Fig 5 The migration ability of lung adenocarcinoma PC-9 and A549 cells inhibited by silencing

2.6 FGL1對多西他賽誘導的肺腺癌細胞E-cadherin與N-cadherin表達水平的影響通過Western blot對EMT相關蛋白的表達進行檢測，結果顯示，與Con組與NC組相比，PC-9細胞(Fig 6A,C)與A549細胞(Fig 6B,D)的siFGL1組E-cadherin蛋白表達強度增高而促進細胞遷移蛋白N-cadherin表達強度減弱，差異均有顯著性(P<0.01)；且siFGL1+D組E-cadherin蛋白表達增高和N-cadherin表達下調的更為顯著，差異均有統計學意義(P<0.01)；另外，D組EMT相關蛋白表達無明顯變化，提示多西他賽對PC-9和A549細胞的EMT進程無明顯影響。而抑制FGL1可能會通過遏制EMT進程從而降低肺腺癌細胞的侵襲遷移能力，且聯合多西他賽后對肺腺癌細胞侵襲遷移能力抑制更顯著。
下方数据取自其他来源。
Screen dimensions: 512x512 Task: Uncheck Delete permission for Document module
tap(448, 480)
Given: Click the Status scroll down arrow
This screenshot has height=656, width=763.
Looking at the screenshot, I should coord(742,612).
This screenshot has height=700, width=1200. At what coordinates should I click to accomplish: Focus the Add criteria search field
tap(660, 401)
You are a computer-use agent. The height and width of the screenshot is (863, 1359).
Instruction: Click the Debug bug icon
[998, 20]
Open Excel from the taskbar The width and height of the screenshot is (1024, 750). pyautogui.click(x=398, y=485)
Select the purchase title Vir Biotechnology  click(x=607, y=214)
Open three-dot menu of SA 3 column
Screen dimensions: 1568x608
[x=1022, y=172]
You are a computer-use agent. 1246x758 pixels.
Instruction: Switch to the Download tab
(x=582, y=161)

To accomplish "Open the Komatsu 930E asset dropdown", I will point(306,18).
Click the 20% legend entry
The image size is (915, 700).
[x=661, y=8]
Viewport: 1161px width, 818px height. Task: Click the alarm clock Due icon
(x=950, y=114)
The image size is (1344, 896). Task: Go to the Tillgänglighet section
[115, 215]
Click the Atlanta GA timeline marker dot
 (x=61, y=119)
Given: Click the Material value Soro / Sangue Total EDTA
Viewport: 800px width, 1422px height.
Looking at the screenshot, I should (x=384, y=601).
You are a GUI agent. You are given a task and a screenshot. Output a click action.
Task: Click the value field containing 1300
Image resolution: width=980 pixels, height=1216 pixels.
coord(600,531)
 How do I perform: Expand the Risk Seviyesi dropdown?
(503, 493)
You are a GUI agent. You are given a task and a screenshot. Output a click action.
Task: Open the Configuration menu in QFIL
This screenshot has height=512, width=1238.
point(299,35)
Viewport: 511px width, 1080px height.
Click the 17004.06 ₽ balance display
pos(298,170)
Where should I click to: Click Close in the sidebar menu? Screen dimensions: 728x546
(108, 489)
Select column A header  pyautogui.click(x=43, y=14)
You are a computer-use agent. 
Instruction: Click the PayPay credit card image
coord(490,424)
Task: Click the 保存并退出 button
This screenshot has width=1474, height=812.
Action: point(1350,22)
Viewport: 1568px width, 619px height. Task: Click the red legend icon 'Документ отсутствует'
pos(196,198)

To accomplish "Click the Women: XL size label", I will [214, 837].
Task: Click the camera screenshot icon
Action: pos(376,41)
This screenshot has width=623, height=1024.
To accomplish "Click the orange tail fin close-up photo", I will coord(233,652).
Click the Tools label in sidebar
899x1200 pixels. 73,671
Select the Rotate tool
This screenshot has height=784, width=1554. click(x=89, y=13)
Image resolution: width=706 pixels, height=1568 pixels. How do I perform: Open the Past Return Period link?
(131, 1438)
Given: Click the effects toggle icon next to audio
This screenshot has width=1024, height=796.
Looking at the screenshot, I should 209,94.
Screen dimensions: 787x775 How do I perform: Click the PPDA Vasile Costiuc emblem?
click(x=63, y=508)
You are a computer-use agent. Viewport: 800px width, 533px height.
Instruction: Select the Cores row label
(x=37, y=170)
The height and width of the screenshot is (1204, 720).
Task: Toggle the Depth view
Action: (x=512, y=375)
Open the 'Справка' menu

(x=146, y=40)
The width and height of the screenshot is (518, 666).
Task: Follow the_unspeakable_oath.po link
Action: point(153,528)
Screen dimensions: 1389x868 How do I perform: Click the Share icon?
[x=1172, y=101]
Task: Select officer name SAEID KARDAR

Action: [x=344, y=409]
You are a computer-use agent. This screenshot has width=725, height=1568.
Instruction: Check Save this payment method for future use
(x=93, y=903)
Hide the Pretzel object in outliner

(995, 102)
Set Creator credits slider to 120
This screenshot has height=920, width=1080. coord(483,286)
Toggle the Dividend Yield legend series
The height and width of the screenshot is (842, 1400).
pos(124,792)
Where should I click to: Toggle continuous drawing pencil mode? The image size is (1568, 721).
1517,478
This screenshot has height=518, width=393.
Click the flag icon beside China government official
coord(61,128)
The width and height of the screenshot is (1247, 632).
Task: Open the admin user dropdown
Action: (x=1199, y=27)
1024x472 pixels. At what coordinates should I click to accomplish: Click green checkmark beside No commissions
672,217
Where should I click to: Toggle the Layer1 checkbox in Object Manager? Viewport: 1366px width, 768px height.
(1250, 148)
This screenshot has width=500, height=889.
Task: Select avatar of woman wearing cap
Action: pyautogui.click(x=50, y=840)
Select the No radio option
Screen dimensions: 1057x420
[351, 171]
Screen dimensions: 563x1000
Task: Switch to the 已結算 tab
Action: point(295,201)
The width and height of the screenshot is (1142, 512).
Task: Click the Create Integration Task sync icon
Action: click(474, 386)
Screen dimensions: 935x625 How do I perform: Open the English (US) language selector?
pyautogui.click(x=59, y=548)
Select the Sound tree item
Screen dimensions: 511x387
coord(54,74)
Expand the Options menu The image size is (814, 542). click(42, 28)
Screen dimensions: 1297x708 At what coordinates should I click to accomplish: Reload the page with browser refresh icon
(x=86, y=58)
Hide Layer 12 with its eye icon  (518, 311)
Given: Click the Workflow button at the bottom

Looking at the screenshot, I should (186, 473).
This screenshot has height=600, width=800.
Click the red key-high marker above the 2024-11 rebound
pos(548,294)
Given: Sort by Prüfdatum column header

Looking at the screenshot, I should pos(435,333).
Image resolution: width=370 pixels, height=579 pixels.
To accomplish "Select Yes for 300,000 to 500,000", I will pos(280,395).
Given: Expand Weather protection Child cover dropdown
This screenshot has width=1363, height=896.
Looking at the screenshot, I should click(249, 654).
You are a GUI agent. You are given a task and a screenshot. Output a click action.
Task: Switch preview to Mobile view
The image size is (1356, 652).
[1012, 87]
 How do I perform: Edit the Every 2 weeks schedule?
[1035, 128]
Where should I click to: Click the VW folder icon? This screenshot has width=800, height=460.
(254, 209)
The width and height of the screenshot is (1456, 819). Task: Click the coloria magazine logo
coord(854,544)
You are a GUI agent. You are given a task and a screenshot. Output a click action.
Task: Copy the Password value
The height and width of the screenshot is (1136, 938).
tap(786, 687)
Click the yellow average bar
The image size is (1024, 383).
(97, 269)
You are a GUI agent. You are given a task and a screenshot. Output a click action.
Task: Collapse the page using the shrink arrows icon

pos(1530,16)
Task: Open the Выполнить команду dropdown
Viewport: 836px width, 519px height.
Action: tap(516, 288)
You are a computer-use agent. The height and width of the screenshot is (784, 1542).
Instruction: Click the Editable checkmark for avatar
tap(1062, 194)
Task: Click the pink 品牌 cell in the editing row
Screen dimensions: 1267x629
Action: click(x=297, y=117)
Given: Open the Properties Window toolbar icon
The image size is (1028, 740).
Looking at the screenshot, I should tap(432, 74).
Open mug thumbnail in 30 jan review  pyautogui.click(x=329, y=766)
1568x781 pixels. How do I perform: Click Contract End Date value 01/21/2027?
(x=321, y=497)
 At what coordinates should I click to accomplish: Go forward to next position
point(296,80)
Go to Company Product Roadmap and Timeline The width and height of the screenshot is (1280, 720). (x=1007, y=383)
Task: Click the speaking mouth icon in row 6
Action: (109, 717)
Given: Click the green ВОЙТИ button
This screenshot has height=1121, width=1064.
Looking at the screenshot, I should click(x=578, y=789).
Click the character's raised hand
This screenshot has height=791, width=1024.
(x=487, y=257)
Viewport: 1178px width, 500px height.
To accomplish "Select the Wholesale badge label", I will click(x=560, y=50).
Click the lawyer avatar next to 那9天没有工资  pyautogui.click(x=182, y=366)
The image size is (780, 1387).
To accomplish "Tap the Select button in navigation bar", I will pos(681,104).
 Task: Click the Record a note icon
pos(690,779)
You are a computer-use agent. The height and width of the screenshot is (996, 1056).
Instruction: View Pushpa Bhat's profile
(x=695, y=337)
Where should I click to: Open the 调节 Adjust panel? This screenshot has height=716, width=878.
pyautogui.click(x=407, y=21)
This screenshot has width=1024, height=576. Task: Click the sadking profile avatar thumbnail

Fig 6 Effect of interference with FGL1 expression on expression of E-cadherin and N-cadherin in lung adenocarcinoma

3 討論

惡性腫瘤的主要特征之一就是腫瘤細胞會在不同器官間進行轉移，腫瘤致死的病例中大多與原發腫瘤的擴散與轉移有關，故探索腫瘤轉移的實質有著重要意義[7]。近年來有研究報道上皮間質轉化(epithelial-mesenchymal transition，EMT)可改善腫瘤細胞微環境和特異性增強其侵襲、轉移能力，并且EMT與化療耐藥存在共同信號傳導途徑[8]。EMT相關分子標志物有上皮性鈣黏蛋白(E-cadherin)、緊密連接蛋白-1(zonula occludens-1)、波形蛋白(vimentin)和神經性鈣黏蛋白(N-cadherin)等。由于EMT的激活，上皮鈣黏蛋白的表達受到抑制，導致典型的上皮細胞多邊形、鵝卵石形態缺失，細胞獲得紡錘形的間充質細胞形態，且 N-cadherin,vimentin等蛋白表達增強[9]。非小細胞肺癌的二線標準化療方案主要是多西他賽，該藥物對微管的聚合有促進作用，并對解聚產生抑制，使細胞停留在G2/M期，阻止腫瘤細胞有絲分裂。但多西他賽長期使用后易產生獲得性化療耐受，從而對化療療效產生極大影響。研究發現影響多西他賽療效作用的機制之一為腫瘤細胞發生EMT樣形態學改變，降低肺癌細胞E-cadherin的表達增強NSCLC細胞侵襲遷移能力及藥物耐受性[10]。而細胞發生EMT也需要內源或外源性的誘因，外源性誘因如缺氧，DNA甲基化等，內源性誘因包括某些基因的突變或低表達等[11]。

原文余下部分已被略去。